EXERCISE INSTRUCTIONS: Print, unchanged, the line containing "You are a computer-use agent. 710x576 pixels." along with all lines that follow it to the end of the listing.

LISTED RECORDS:
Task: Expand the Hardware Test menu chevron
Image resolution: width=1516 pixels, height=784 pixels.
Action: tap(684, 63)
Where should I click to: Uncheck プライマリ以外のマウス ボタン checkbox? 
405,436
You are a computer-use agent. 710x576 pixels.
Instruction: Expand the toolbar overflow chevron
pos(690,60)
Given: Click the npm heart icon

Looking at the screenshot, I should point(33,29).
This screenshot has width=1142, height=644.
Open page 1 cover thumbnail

RESULT:
You are a computer-use agent. 710x576 pixels.
Instruction: Expand the toolbar overflow chevron
pos(690,60)
Given: Click the npm heart icon

Looking at the screenshot, I should point(33,29).
This screenshot has width=1142, height=644.
Open page 1 cover thumbnail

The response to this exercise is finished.